We live in an age of abundance, and here we are all running around all the time in fight-or-flight mode trying to survive.

And here we are as educators pushing all of our students onto the treadmill of high school-college-work-more work-retirement-death, I have to wonder if this is the right thing to be teaching them. Actually, I know it's not.

And maybe, if we changed the way we work, we'd have more time for other people and for building the communities and connections we've lost over the years.

3) Our communities are broken


One of the best books I've listened to in recent years is Lost Connections by Johann Hari. Hari argues that the reason we are seeing more depression and anxiety in today's society is that we have lost our connections--to each other, our communities, meaningful work, and nature.

The lockdown has made this even clearer to me. I think we are on the verge of a major epidemic of mental illness stemming from this thing. We are hypersocial creatures, and I'm afraid that Zoom calls just don't cut it. I feel it myself, the need for human contact, and I hear it from my students. It's the most common thing they talk about when asked about the challenges they are facing in lockdown--they want to see their friends.

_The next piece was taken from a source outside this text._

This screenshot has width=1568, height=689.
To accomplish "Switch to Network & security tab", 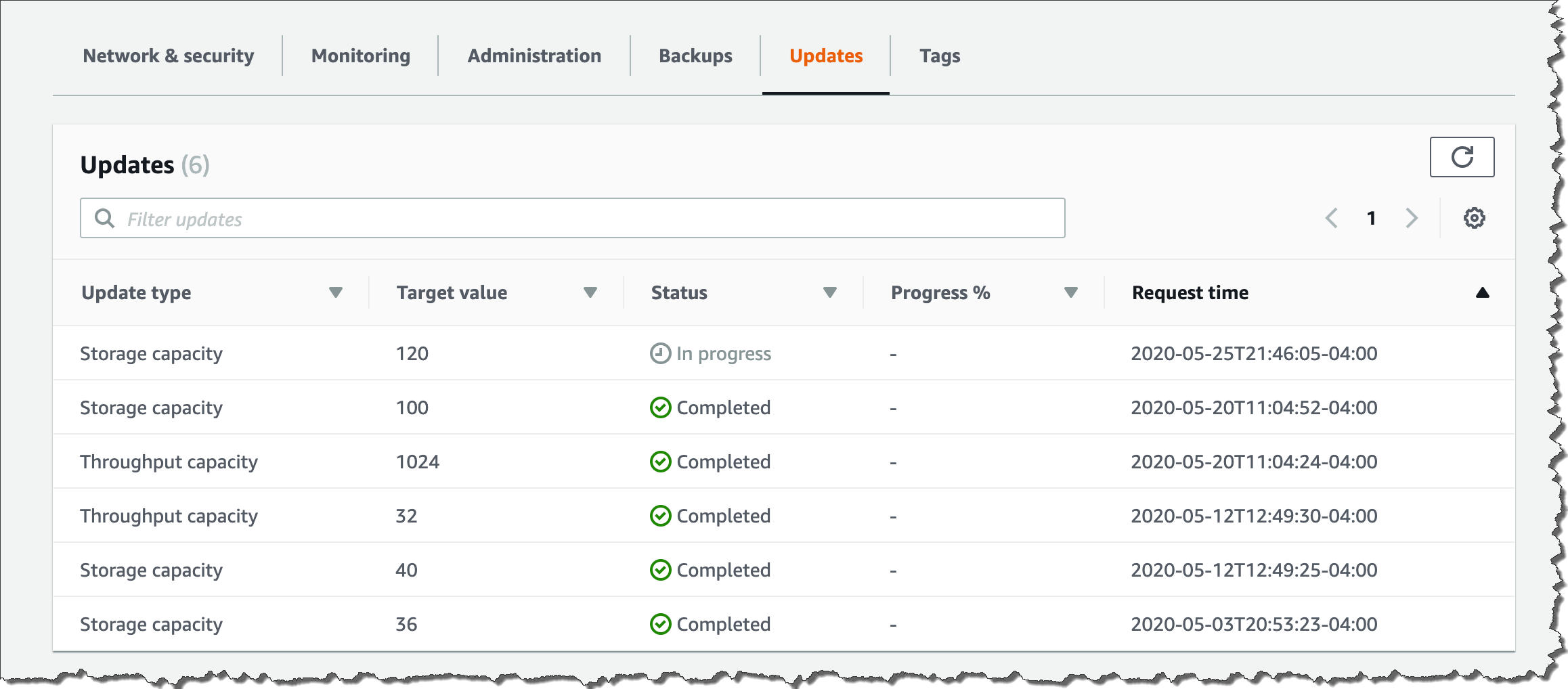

And the lockdown is exacerbating inequities that are due to differences in family and community support. Family and social support are protective factors against adverse childhood experiences, and we have lots of students who have high ACE scores and little to no protective factors. And for many, the main protective factor they did have, community support through the school, has been largely removed.

These kids need school. They need in-person school. And they need it badly, and soon. As someone who once said, "If there is hope for education, it's online," I now officially have to admit that this is not true. I used to believe that technology could be the great equalizer, and I think it still plays a role in that, but it's not enough. This giant distance-learning experiment has proved that to me. At least with current technology and the current state of our society, our most vulnerable kids need in-person instruction.

And for me, this could be the biggest lesson of all: That schools have become essential as community supports in a world that has lost most of its community supports. And this new role of schools needs to be our new priority as we move forward next fall, next year, and into the next decade.